Tomorrow  | The Museum & the Folk Lore

This portal is for all Franklin Castle Friends to enjoy and many more stories remain to be told. Explore the Ballroom for various types of gatherings. To visit the castle, take the Strange and Spooky Tour. For a day, pretend to be King or Queen or go deep into the basements and listen for Paranormal activity in the walls. If you dare, you can even Stay the Night. But more than anything else, it’s our joy to have you here…

Eternally | The Architecture

This magnificent mansion was completed in 1883. It is a testament to the creative talents of the architectural firm Cudell and Richardson.
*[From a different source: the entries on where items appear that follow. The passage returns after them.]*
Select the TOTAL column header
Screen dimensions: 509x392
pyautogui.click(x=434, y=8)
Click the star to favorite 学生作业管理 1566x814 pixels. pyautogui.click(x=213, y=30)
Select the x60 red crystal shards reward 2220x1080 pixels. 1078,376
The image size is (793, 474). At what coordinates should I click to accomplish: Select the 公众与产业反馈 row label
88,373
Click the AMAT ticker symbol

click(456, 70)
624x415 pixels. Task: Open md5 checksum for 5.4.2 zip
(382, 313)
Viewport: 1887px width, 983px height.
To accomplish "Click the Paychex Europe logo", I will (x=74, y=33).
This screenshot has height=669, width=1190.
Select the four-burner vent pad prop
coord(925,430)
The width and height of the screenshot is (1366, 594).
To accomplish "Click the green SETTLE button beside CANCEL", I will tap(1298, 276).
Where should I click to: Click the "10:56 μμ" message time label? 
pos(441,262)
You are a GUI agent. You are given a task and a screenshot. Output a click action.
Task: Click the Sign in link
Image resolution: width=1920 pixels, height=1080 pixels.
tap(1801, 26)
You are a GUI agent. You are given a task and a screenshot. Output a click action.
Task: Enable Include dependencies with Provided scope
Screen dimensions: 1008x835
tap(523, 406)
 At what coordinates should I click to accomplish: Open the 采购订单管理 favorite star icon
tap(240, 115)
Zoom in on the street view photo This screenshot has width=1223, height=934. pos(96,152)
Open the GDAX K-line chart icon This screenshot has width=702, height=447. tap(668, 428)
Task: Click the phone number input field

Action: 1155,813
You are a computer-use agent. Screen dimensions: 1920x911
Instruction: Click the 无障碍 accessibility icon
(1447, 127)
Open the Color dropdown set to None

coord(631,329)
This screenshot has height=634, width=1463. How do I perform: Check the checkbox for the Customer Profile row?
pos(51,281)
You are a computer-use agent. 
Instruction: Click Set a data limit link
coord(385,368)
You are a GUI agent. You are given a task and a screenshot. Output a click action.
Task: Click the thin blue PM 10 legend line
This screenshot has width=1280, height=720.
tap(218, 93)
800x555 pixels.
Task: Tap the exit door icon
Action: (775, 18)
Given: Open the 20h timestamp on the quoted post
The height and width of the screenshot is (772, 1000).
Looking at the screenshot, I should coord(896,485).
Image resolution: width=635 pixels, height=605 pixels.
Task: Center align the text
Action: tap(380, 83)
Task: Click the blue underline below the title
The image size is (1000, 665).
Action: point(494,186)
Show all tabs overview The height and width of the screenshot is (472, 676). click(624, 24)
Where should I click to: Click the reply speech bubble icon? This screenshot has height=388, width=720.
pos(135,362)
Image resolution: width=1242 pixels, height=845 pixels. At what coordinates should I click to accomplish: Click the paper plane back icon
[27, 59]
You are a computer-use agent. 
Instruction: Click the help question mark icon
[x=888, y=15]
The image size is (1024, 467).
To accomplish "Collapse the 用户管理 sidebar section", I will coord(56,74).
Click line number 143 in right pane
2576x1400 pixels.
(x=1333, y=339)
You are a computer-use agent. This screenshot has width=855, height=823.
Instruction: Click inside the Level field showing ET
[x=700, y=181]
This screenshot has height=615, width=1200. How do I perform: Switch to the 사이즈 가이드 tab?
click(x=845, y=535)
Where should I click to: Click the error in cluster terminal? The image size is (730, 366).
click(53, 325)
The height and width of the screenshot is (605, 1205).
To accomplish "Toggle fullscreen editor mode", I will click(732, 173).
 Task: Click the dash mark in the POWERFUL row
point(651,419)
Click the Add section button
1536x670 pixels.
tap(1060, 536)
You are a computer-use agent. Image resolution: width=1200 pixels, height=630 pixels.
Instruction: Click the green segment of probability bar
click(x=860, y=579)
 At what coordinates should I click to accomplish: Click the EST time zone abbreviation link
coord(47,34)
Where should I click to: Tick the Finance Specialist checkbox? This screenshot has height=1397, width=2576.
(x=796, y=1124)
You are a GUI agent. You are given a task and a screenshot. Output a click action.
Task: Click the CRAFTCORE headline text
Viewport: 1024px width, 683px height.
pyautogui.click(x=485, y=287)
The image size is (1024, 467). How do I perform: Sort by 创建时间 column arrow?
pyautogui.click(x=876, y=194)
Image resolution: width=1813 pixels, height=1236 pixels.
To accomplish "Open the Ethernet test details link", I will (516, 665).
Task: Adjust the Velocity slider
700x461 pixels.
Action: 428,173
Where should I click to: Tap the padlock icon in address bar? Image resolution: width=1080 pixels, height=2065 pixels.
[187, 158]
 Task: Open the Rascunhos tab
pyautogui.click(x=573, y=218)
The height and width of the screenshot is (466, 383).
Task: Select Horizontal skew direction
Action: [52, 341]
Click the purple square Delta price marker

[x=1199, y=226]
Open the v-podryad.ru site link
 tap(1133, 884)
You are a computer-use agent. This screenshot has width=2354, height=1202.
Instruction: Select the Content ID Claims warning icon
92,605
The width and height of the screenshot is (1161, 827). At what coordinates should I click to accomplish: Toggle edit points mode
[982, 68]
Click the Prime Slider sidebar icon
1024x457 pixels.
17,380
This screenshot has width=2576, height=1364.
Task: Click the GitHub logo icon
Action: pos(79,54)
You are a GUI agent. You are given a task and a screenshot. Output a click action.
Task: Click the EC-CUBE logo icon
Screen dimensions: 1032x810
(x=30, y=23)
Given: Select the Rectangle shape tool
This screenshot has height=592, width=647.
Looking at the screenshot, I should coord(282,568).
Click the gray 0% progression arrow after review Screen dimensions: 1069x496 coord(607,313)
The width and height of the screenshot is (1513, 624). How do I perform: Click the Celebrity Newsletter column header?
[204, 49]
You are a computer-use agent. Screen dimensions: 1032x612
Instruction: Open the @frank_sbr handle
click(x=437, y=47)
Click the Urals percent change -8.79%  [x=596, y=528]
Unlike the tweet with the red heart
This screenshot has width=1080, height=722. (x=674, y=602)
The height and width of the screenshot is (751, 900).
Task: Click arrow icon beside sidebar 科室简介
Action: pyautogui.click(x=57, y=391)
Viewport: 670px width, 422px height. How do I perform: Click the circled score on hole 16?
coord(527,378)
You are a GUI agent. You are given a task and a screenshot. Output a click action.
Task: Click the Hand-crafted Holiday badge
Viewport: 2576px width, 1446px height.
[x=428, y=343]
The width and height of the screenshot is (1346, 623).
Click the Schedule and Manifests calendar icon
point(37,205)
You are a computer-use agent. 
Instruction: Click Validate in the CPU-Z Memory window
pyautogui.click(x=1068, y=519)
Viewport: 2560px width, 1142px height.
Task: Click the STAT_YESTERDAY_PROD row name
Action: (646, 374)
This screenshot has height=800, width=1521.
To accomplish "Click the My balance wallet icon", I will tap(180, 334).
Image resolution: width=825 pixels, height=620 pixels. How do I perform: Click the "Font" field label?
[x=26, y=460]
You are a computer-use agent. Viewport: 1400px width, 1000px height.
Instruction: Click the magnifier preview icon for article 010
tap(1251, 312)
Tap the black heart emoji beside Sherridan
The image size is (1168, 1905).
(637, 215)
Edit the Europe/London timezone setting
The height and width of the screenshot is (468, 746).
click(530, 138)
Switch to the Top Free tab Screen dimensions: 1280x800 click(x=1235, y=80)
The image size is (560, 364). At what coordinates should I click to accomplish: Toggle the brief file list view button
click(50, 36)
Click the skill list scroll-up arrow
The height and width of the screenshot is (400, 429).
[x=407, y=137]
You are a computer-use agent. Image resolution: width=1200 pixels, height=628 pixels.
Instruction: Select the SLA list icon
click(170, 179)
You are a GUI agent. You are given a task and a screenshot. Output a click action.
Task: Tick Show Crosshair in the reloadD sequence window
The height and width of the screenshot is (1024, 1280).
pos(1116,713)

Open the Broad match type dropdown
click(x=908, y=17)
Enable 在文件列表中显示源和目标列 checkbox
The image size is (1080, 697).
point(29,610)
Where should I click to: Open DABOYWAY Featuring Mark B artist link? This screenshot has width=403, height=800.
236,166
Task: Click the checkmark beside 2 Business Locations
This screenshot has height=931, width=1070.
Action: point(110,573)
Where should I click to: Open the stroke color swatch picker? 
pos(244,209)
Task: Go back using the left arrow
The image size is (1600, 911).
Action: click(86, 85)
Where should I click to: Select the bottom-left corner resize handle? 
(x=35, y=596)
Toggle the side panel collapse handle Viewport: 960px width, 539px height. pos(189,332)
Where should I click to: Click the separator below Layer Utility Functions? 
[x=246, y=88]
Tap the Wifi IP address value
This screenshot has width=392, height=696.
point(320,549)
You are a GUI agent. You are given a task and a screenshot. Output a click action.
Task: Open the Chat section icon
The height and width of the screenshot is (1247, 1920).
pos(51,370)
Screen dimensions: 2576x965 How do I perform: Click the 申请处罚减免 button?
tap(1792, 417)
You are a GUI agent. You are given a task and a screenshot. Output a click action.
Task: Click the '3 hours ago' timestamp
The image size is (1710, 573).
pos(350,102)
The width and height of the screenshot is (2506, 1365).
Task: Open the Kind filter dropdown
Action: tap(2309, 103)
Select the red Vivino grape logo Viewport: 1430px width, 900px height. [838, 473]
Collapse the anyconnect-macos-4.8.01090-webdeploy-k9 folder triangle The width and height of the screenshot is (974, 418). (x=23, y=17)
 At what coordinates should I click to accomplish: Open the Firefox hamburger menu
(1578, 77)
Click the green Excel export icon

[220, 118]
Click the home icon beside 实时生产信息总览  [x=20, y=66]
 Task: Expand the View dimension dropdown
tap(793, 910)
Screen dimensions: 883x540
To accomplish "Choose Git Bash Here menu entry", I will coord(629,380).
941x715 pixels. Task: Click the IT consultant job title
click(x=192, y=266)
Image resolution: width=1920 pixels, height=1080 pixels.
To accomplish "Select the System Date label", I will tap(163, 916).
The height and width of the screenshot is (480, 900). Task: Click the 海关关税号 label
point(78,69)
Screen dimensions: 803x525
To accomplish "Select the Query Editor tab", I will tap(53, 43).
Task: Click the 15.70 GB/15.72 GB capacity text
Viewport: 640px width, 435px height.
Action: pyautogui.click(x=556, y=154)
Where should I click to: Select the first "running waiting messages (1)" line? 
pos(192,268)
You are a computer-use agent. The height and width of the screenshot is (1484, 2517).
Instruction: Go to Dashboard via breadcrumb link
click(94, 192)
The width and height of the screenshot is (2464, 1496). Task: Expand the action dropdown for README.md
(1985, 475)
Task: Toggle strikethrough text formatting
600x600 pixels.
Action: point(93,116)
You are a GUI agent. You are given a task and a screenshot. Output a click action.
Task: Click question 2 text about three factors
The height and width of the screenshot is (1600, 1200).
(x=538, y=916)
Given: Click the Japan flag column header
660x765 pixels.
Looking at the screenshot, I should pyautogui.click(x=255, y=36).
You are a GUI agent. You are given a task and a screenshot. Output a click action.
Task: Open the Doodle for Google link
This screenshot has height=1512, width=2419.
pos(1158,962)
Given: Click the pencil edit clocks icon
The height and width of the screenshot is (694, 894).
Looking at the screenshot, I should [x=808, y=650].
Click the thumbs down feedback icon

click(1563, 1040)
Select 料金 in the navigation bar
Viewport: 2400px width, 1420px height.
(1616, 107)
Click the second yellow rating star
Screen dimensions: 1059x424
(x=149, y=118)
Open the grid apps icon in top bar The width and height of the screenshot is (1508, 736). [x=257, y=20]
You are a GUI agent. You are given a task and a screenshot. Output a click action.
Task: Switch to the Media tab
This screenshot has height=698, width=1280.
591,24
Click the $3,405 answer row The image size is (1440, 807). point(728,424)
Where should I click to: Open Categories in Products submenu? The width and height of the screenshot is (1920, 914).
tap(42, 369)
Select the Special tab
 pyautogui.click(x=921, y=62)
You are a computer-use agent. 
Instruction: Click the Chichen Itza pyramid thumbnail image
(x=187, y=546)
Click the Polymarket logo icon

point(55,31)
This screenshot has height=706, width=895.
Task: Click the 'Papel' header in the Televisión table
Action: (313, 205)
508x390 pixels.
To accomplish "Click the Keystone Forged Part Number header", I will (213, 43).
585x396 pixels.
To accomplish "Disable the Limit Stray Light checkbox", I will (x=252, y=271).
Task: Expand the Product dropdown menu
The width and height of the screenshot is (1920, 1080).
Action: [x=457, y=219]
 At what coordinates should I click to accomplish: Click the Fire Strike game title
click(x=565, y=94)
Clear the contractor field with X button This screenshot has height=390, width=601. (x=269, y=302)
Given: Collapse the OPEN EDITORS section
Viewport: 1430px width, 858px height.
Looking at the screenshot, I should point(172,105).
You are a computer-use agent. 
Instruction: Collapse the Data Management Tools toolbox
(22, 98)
In appearance, Franklin Castle is a victorian stone house from the front and sides, yet the rear of the structure has a modern design with tall, narrow windows in the fashion of the first industrial buildings, sharp and stilishly minimalistic. A sizable carriage house, repurposed from a little barn that had been in the rose garden since the 1860s, was erected at the same time as the castle and even seved as a Gymnasium during the 1940’s. Because it is out of sight, behind the castle, few people know about it. 

The castle is located in the Ohio City district of Cleveland’s Franklin Boulevard which was once regarded as Cleveland’s most prestigious residential avenues. With more than fifteen rooms -not including secret chambers- sixty windows, double brick walls with an air insulation cavity in between and a solidly keyed-in stone facade, this castle-mothership could endure a space launch like some kind of medieval rocket  travelling through time and land in any other dimension ! 

It is reported to be the most haunted house in Ohio.